- submitted by Delia Lloyd on 10/13/2008
Mommy Wars Redux: How Simone De Beauvoir Rescued Me In The Suburbs
By Delia Lloyd
Look out, folks, the "Mommy Wars" are back. With the nomination of Sarah Palin as John McCain's running mate, a whole new round of battles has erupted over women who work or choose to stay at home, and the consequences for family, career and humankind. And, predictably, the internet is lighting up with vitriol from both sides of this debate.
From my own perch as a writer/mom in the burbs--one who spends a good chunk of her day devoted to professional pursuits while also active in the PTA--I've always thought that this dichotomy was overdone. To my mind, the real divide is not between who works and who doesn't, but between two other archetypes that populate the suburban landscape: prissy and earthy-crunchy moms. So as long as we ladies are out there propagating dangerous stereotypes about each other, allow me to contribute my own overly-stylized portrait of these two ends of the Mommy spectrum.

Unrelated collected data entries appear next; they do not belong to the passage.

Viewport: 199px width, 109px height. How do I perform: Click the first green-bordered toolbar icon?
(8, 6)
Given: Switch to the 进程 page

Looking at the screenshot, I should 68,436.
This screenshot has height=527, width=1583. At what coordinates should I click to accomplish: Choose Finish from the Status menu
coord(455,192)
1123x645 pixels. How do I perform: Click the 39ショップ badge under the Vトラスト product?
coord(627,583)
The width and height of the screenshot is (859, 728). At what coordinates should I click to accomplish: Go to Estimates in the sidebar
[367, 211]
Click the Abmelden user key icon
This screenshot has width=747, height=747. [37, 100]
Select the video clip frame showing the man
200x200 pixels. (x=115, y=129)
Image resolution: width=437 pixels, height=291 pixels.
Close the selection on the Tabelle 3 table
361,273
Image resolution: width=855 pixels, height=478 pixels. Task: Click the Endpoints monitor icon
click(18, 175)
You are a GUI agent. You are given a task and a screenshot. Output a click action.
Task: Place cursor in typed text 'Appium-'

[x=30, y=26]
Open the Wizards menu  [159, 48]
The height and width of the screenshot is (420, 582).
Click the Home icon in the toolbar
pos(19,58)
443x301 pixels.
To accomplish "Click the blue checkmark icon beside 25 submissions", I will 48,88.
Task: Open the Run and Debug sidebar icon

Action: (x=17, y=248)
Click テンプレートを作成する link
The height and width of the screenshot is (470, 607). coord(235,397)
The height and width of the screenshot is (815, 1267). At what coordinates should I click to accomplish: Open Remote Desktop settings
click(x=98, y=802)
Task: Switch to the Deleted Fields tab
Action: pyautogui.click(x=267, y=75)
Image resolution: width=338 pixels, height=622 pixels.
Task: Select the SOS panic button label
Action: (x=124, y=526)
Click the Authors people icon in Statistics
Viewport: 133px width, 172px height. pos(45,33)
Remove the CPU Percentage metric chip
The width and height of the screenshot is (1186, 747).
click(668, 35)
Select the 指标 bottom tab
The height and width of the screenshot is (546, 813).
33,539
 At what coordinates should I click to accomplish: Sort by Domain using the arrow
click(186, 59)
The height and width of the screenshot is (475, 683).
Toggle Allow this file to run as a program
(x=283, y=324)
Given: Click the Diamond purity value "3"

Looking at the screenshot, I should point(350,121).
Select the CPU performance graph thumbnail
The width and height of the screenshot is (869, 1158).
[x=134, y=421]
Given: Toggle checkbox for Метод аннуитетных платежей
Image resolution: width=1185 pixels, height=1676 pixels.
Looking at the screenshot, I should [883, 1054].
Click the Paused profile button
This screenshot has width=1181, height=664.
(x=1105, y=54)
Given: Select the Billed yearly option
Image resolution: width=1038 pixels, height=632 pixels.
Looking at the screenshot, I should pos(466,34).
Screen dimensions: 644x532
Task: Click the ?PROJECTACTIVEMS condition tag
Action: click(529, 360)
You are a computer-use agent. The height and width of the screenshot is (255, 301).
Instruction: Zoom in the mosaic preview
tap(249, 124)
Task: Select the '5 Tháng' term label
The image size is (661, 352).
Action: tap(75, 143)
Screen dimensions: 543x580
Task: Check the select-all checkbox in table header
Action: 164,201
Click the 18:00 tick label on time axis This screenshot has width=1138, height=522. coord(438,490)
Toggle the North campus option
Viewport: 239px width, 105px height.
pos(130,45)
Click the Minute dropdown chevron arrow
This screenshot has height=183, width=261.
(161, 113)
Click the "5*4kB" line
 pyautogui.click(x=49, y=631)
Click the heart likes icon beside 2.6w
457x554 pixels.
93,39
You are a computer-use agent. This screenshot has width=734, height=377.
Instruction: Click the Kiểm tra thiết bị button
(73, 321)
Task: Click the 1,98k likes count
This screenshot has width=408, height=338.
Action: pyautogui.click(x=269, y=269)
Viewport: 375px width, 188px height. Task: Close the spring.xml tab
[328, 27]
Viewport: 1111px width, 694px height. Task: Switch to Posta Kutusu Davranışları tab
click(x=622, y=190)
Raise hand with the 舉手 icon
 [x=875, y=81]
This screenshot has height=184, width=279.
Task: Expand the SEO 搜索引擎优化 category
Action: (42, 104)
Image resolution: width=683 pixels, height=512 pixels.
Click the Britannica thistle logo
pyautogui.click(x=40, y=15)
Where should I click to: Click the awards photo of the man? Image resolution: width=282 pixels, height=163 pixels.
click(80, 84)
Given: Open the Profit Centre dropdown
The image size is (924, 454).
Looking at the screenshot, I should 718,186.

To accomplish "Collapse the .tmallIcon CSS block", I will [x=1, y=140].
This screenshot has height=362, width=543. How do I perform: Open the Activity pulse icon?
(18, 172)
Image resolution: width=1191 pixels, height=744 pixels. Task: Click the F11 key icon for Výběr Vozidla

We all know Prissy mom. She shows up for school runs in her carefully orchestrated sweater set and asks, in all seriousness, "where you get your roots done." Prissy mom lives in a perfectly appointed home where the liquid soap dispenser in the powder room subtly picks up the seafoam flecks in the paisley wallpaper. She likes to read glossy women's magazines and thinks of The Handmaid's Tale as a classic. Her hot button issues are school uniforms, Sex Ed., and children's diseases. She champions them at the PTA and the Women's Club, where she is invariably an officer. And don't be fooled by that matching mani/pedi. Prissy mom can be quite steely--you don't want to get caught on the wrong end of a bake sale with her.
You've also met earthy-crunchy mom. Her hair is long and un-styled; her jeans jacket weighed down by pins from the many advocacy groups she supports. She adheres to Attachment Parenting, sends her kids to Waldorf School, and will go on and on about the importance of having a birth plan. She breast feeds her kids until they are four, then forces them to drink soy milk and eat Veggie Bootie. Television, if she has one, is used exclusively for watching home movies and her kids' toys are all made of wood. She organizes marches against the local super-market and a percentage of her telephone bill funds socially important investments. Earthy-crunchy mom may seem tolerant and open-minded until you mention casually that you Ferberized your child. Then you are frozen out for good.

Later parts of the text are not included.